Jason Bryan, the senior recreation supervisor at the Carrillo center and the man largely credited with making the renovation project a reality, believes that the new elevator is one of the most impressive improvements to the building. Apparently it is not an easy task to insert an elevator into a building without altering the structure significantly, but the architects have squeezed one in to the benefit of the many senior citizens and disabled persons who use the upstairs studios.
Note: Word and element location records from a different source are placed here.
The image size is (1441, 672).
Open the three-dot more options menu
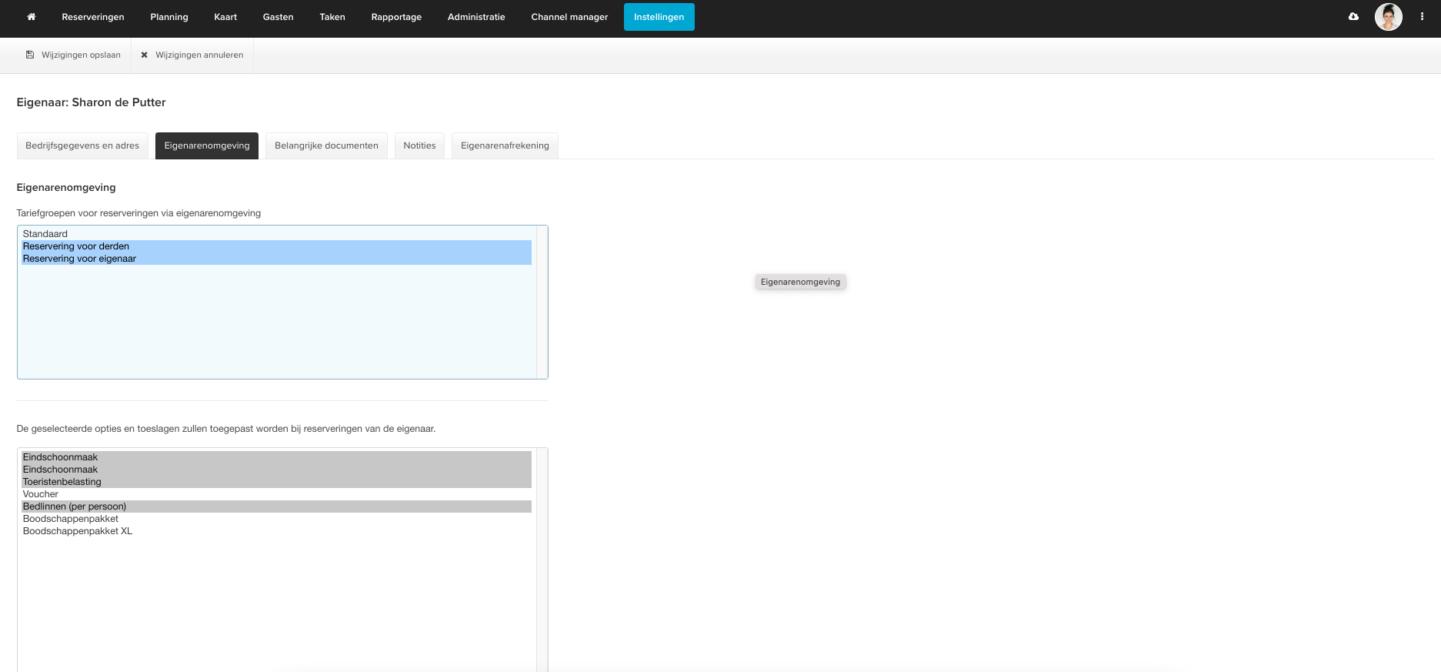click(x=1422, y=17)
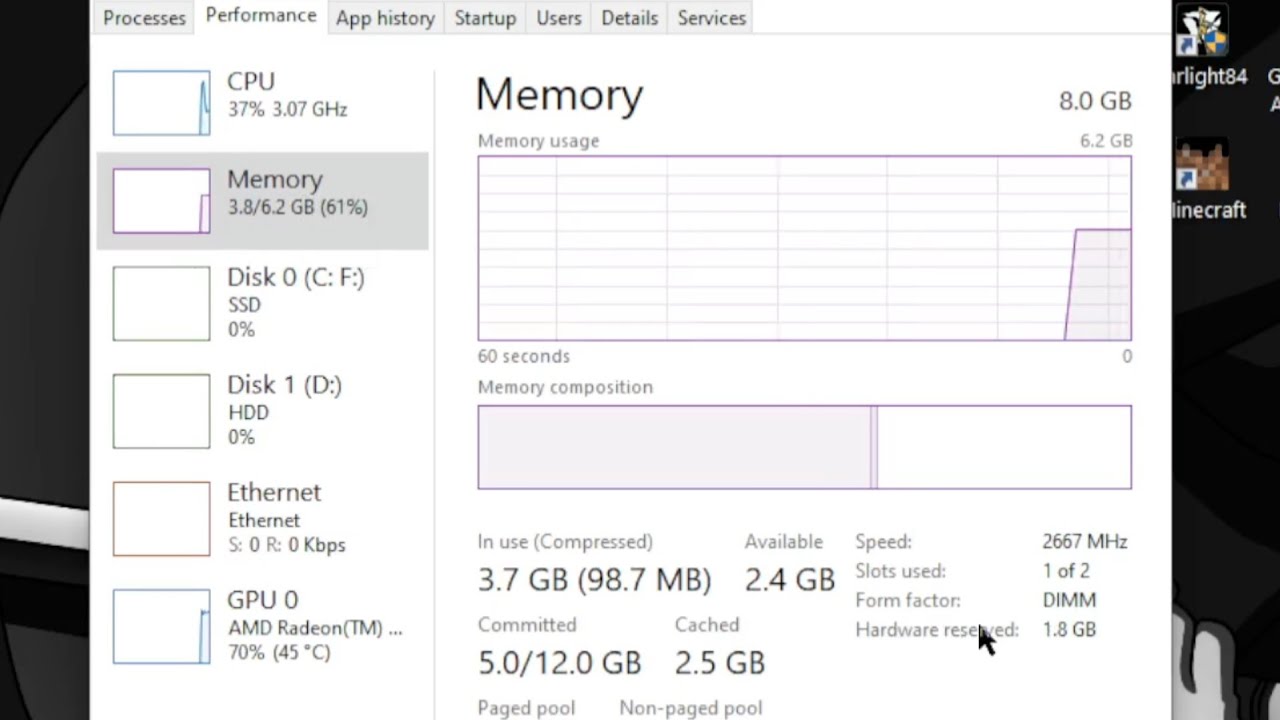1280x720 pixels.
Task: Open the Minecraft desktop shortcut icon
Action: pos(1201,166)
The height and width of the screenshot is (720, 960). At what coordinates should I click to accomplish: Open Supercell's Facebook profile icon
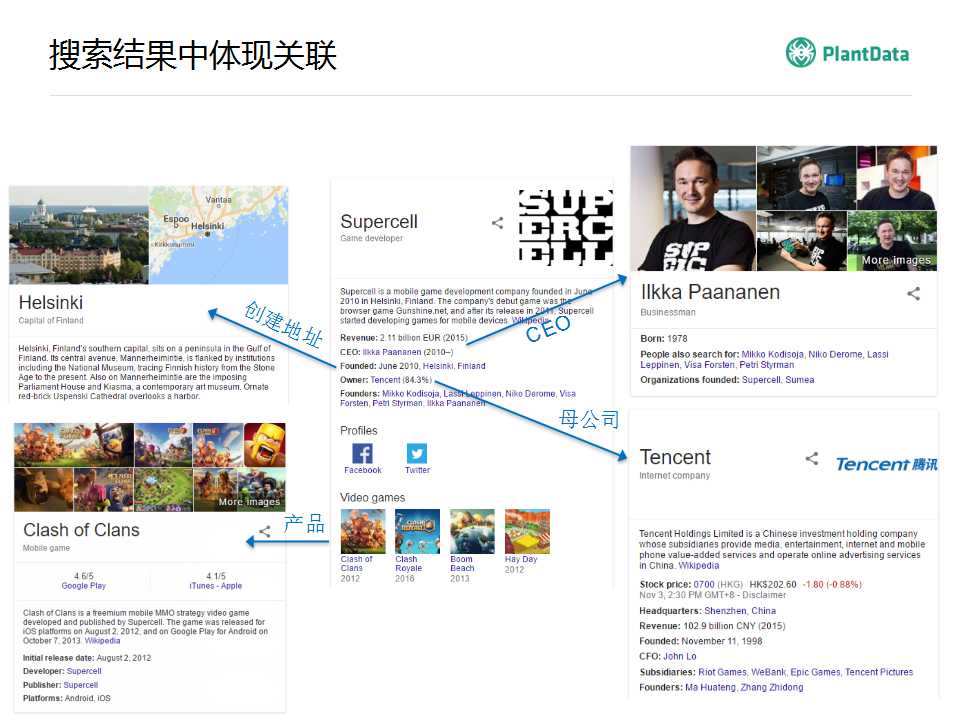(x=362, y=454)
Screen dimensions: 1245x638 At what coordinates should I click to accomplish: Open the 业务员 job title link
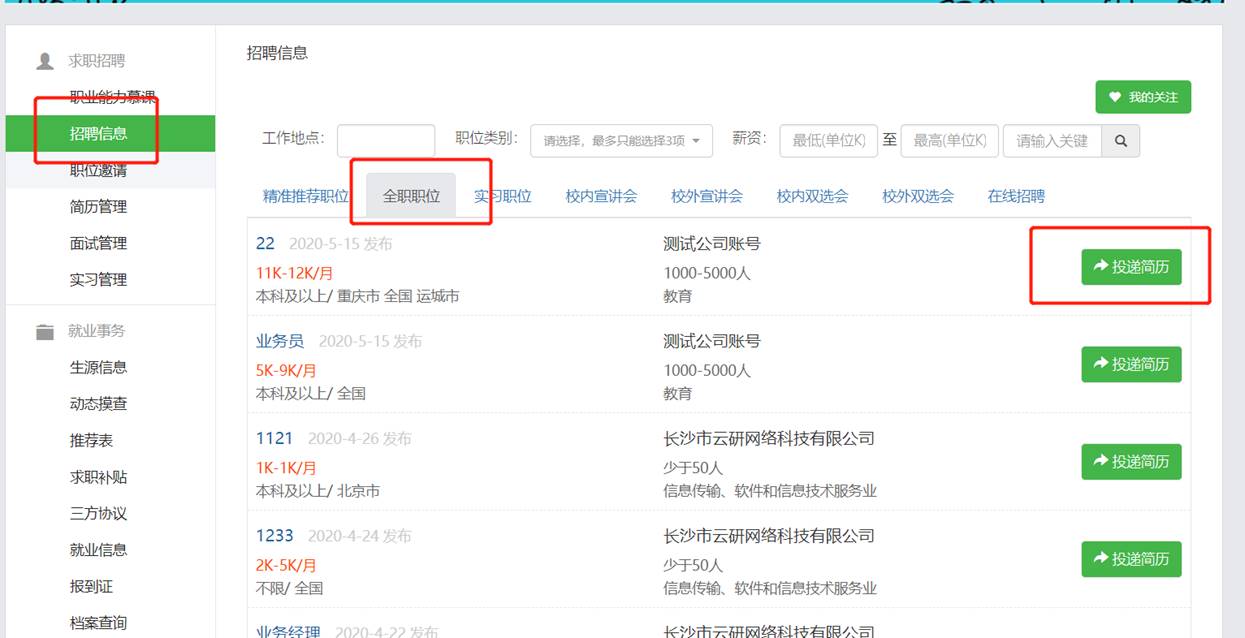point(279,341)
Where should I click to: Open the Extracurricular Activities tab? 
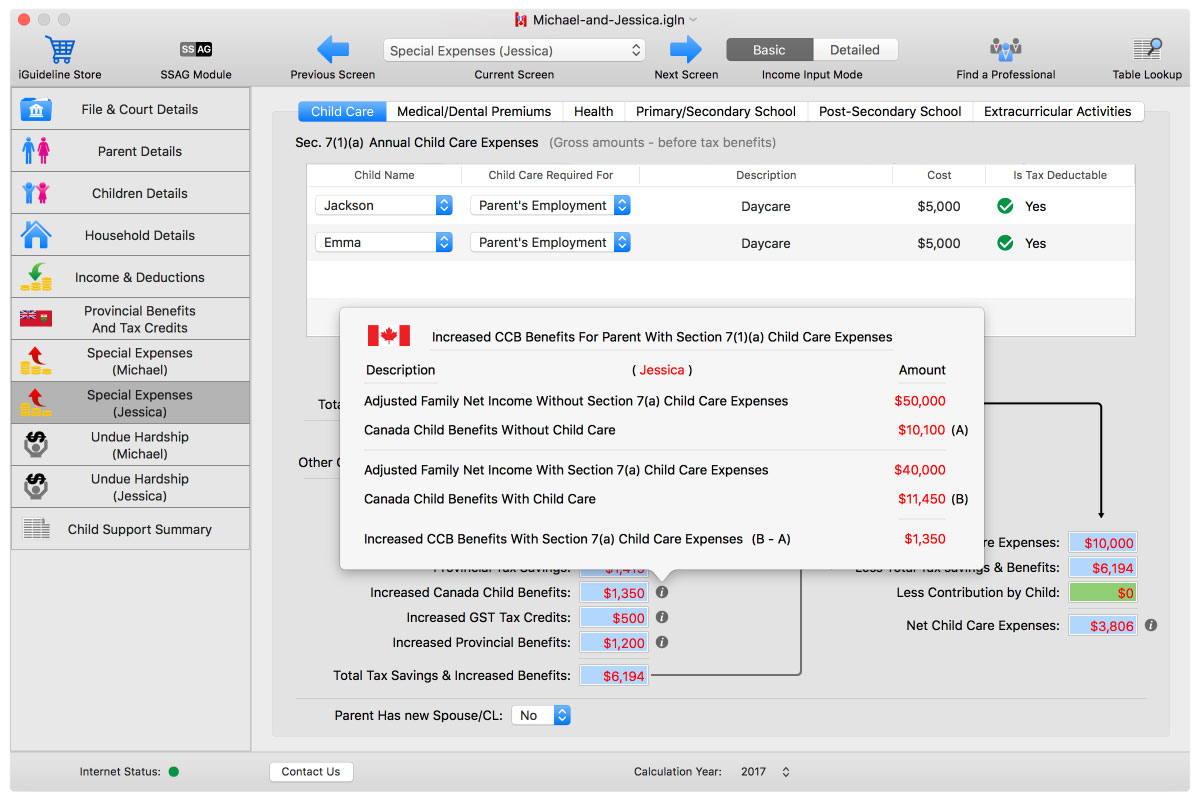point(1057,112)
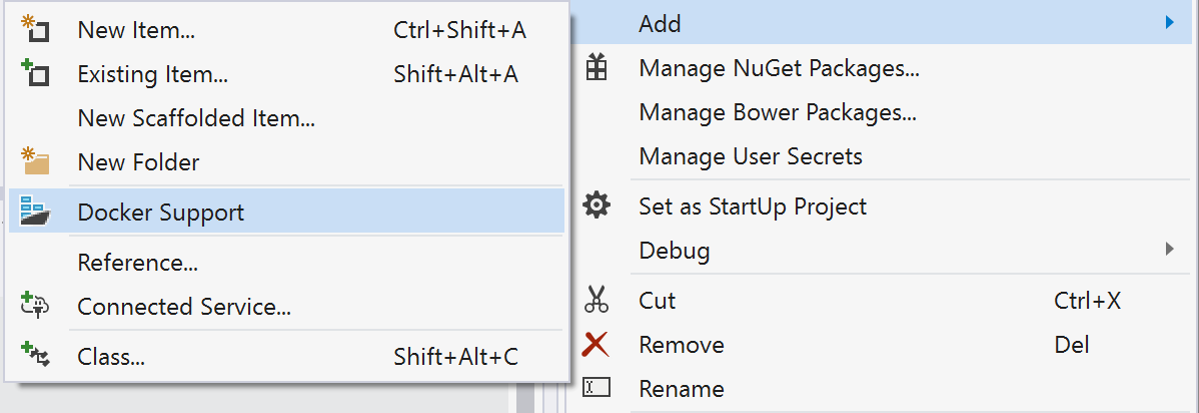This screenshot has height=413, width=1199.
Task: Click the Add menu label
Action: tap(660, 23)
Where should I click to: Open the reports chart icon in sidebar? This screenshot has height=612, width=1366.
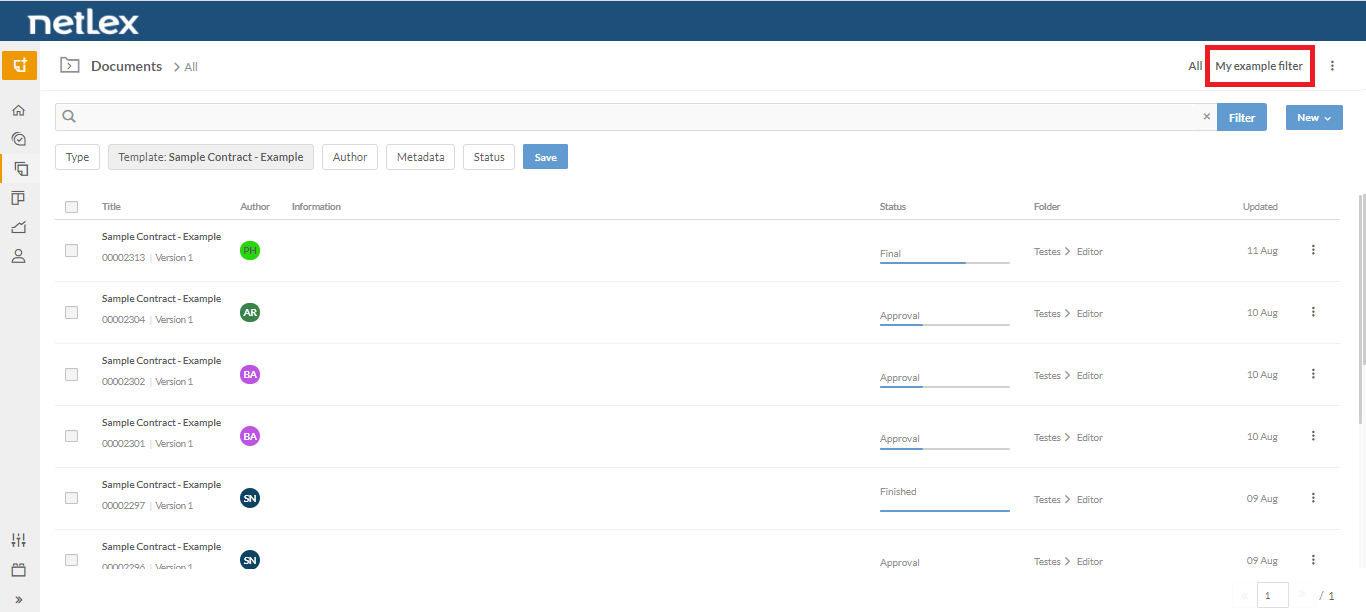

Leslie Wiscomb, who serves on the Parks and Recreation Commission, put into perspective just how much more the two-story brick structure is to Santa Barbara than simply a public dance center. After the 1925 earthquake, she noted, the Carrillo center was one of the only downtown buildings left standing; it served as an important evacuation center and focal point for many important services. Some of the studios were even used as makeshift jail cells for Santa Barbara’s prisoners. In the ‘40s, the building switched hands and became property of the City of Santa Barbara, and in 1993 it was finally recognized as a historic landmark.

Councilmember Bendy White, who takes advantage of the classes at the Carrillo center himself, cut the ribbon to welcome Santa Barbarans back to the city’s core recreation facility. Ten displays were scattered around the building highlighting changes made throughout the refurb process.

The ribbon-cutting ceremony also served as a lead into a First Thursday Art Exhibit. For those who didn’t make Carrillo center’s debut events, the week of September 12-17 will be a second opportunity to experience what its facilities have to offer. A multitude of classes, including Jazzercise, Zumba, Martial Arts, Ballet, Belly Dancing, and Salsa for adults, and Origami, Gymnastics, and Kung Fu for kids, will be free that Monday through Sunday. Stop by the center on 100 East Carrillo Street at 5:30 on the 12th to see the opening night instructor exhibitions and enter a raffle to win a prize package of free classes.